The goal of the study was to suggest clinic-based or system-based interventions to address high levels of utilization of the psychiatric emergency service. Working with an existing support person would be challenging in this urban area—only 35 percent of the frequent visitors were able to give the name of a possible support person. Likewise, enhancing access to outpatient clinics does not appear promising, because the frequent visitors were more than twice as likely to have visited an outpatient clinic in the past year. The identification of the need for medication as a self-reported reason for seeking care suggests that a brief, focused intervention directed at medications for frequent visitors in the psychiatric emergency service may be useful. Rather than providing comprehensive services to all patients, it may be useful to provide some of the frequent visitors with a brief intervention focused primarily on mediation needs. This intervention would minimize the burden to the psychiatric emergency service and should result in lower financial charges to the system. Such an intervention needs to be evaluated, however, to avoid potential adverse effects on quality of care and cost offsets.
It appears that system-based interventions may be most promising in addressing patients' lack of resources and poor functioning in the area of financial matters. One such intervention, assertive community treatment (
18), may be most appropriate, although recent trials with homeless individuals were not as promising as earlier implementations of assertive community treatment (
24). It is noteworthy that very few patients in this study were identified by the interview or chart review as having had assertive community treatment.
The study was limited to patients who visited the psychiatric emergency service and was limited by the durations of the assessment period. The results suggest nothing about patients who do not visit the psychiatric emergency service. This group may be composed of patients who do not receive the care they need or of patients who are successful in preventing crises and/or deterioration in functioning. Inclusion of such patients in future studies would provide useful information for designing system-based interventions. Our decision to have a relatively short interview precluded an independent assessment of psychiatric diagnoses. We also did not use a drug and alcohol screen, because of concerns about reducing the level of participation (
25). We focused on achieving high participation rates and were pleasantly surprised by the high level of participation. However, the patients did not seem to be motivated to answer the questions assessing cognitive functioning or to expand on their answers to open-ended questions, such as providing reasons for their lack of adherence to previous treatment plans.
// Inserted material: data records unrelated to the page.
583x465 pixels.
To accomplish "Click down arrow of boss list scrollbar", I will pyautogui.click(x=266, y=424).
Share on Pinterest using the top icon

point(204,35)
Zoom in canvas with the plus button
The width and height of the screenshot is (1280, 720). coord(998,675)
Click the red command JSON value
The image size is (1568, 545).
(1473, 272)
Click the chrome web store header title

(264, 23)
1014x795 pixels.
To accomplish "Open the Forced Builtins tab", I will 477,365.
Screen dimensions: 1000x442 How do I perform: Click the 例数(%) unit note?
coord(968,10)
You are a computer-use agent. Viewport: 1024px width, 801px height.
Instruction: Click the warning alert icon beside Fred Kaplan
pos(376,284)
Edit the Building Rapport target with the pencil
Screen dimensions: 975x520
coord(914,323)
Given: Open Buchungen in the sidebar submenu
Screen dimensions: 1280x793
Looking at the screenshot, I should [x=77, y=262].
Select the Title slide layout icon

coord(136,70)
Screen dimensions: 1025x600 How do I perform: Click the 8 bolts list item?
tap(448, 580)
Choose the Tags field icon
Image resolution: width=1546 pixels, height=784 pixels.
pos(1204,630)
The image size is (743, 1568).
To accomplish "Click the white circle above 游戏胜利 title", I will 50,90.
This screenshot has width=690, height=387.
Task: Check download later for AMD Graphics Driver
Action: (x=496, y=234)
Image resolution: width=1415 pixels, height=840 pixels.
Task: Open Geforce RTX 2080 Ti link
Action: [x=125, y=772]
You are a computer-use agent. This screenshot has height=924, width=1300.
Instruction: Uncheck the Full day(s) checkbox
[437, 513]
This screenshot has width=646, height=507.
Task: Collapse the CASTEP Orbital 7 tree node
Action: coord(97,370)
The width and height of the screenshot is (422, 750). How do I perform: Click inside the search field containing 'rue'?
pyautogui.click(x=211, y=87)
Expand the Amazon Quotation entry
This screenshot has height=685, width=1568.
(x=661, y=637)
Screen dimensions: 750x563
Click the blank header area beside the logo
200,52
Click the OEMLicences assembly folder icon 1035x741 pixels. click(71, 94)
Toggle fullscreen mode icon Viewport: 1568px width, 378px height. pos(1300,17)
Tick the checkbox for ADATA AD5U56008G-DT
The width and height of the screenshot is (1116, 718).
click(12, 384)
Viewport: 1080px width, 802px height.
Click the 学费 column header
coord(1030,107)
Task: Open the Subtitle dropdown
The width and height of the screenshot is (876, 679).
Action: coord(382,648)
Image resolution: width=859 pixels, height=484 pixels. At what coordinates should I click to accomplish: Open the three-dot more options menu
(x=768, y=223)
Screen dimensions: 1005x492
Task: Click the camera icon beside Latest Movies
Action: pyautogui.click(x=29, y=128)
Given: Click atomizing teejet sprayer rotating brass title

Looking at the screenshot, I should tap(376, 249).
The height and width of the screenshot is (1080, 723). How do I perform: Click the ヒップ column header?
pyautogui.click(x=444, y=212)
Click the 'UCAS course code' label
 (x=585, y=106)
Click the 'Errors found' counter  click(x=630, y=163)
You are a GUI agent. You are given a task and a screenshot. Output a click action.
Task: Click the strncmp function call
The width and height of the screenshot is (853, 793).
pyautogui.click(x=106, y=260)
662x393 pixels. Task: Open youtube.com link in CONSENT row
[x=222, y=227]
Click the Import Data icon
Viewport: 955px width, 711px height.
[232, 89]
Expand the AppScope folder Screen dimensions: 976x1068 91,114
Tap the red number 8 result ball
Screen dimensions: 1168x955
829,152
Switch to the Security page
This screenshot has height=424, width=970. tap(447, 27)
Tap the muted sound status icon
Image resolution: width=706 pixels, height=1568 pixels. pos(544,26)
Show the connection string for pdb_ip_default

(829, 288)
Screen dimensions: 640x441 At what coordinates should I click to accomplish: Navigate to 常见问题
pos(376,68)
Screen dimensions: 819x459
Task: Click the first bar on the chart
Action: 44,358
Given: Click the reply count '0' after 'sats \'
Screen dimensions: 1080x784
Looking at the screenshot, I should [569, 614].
Despite these limitations, the findings were much appreciated by the psychiatric emergency service clinical staff and its funding agency. The risk factors of homelessness, self-reported or documented recent hospitalization, and self-reported seeking of medications as a reason for visiting the psychiatric emergency service paint a picture of resource-poor mentally ill persons who rely on the psychiatric emergency service for support. The findings of higher use of other health care facilities reinforce the necessity for the system as a whole to address the needs of frequent visitors.